Reverend Kazimir Brown serves as the National Director of Religious Affairs for Repairers of the Breach. This nonpartisan nonprofit was founded in 2015 by Rev. Dr. William J. Barber, II (Bishop Barber) to organize and support activists as they pursue moral analysis and moral public policy agendas.
“I actually first heard about Bishop Barber when I was working in Washington D.C. as a graduate intern,” Kazimir says. She was inspired by the work Bishop Barber was doing. At the time she was completing her Masters of Public Policy and didn’t yet know how to bring her passion for faith into her work.
Kazimir was interested in social justice from a young age. She grew up in a loving, eclectic community in San Francisco. She and her family were active members of the local African Methodist Episcopal Church. But life in the Bay Area also brought some harsh realities to her attention.
“Growing up in San Francisco, there’s just too many experiences of just walking down the street, and seeing people who are unhoused. And even as a kid, I can remember not understanding that,” Kazimir explains. “The language that I had when I was younger was, ‘this isn’t right and what can we do about that?’ And that has always stayed with me. And it keeps staying with me.”
Following the Calls
These experiences led Kazimir to double major in sociology and political science with a minor in Spanish at Santa Clara University. From there she went to U.C. Berkeley for her Masters of Public Policy. After graduation, she started her career working as a Budget Analyst for the San Francisco City Administrator’s Office.
“For me, understanding public policy and how it directly impacts people is understanding the processes that gets money to those programs and to people,” Kazimir explains. She quickly moved from municipal level to federal level budgeting when she was asked to work as a political appointee with FEMA under the Obama Administration. This work gave her a deeper appreciation for the level of planning that goes into making policy changes happen. While serving as a political appointee her vocational understanding took an unexpected turn.
“It was while I was serving there, that the Mother Emanuel massacre happened, which is a sister church to the church that I attend. And that just changed my life perspective. I had always known that my life’s mission and purpose is to help people get access to a more fulfilling life. And I really had seen that solely in the public policy sphere, undergirded by my faith. But when the Mother Emanuel massacre happened, that made me realize that I wanted to do ministry and public policy” Kazimir shares.
She spent the next few years earning her Master of Divinity from the Yale Divinity School. And through this program, she connected, again, with Bishop Barber.
“I ended up hearing him speak with one of my professors.
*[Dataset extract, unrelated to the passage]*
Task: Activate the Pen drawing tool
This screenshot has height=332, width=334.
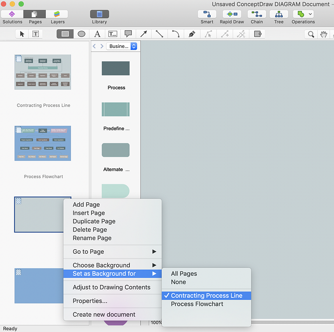Action: coord(192,34)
He was talking about moral fusion movements and I was like, ‘that’s what I want to do.’ A year later I ended up working with him as a student fellow with the Poor People’s Campaign: A National Call for Moral Revival,” she explains.
Now, Kazimir works directly with Bishop Barber in her role with Repairers of the Breach.
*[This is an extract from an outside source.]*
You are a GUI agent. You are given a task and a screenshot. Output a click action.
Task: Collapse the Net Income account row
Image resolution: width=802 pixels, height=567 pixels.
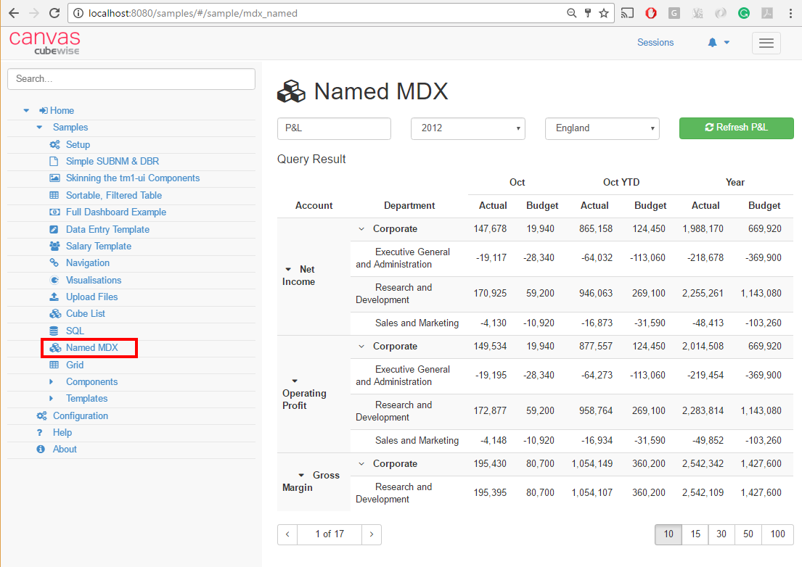tap(289, 270)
“It still blows my mind how things came full circle,” she says.
Listen to Your Passions
Reverend Brown finds fulfillment in her work. As an ordained minister, she creates sermons and liturgy, which she loves. But she also gets to fuse her faith into her public policy work. She is currently helping organize the Mass Poor People’s & Low Wage Workers’ Assembly and Moral March on Washington and to the Polls which will take place on June 18, 2022.
She encourages others to spend time reflecting on the things that ignite their souls on fire. But she emphasizes there is no right time or age limit to figure out your passions and how those can be used to help your community. “One of my favorite quotes from Frederick Buechner is ‘The place God calls you to is the place where your deep gladness and the world’s deep hunger meet’.”
Reverend Brown’s final advice for those interested in following her path is “Follow your passion. Howard Thurman once said ‘Don’t ask yourself what the world needs. Ask yourself what makes you come alive, and go do that, because what the world needs is people who have come alive.’ Know that your path is uniquely yours. Know that your experiences are coming together in exactly the right way that they’re supposed to come together.”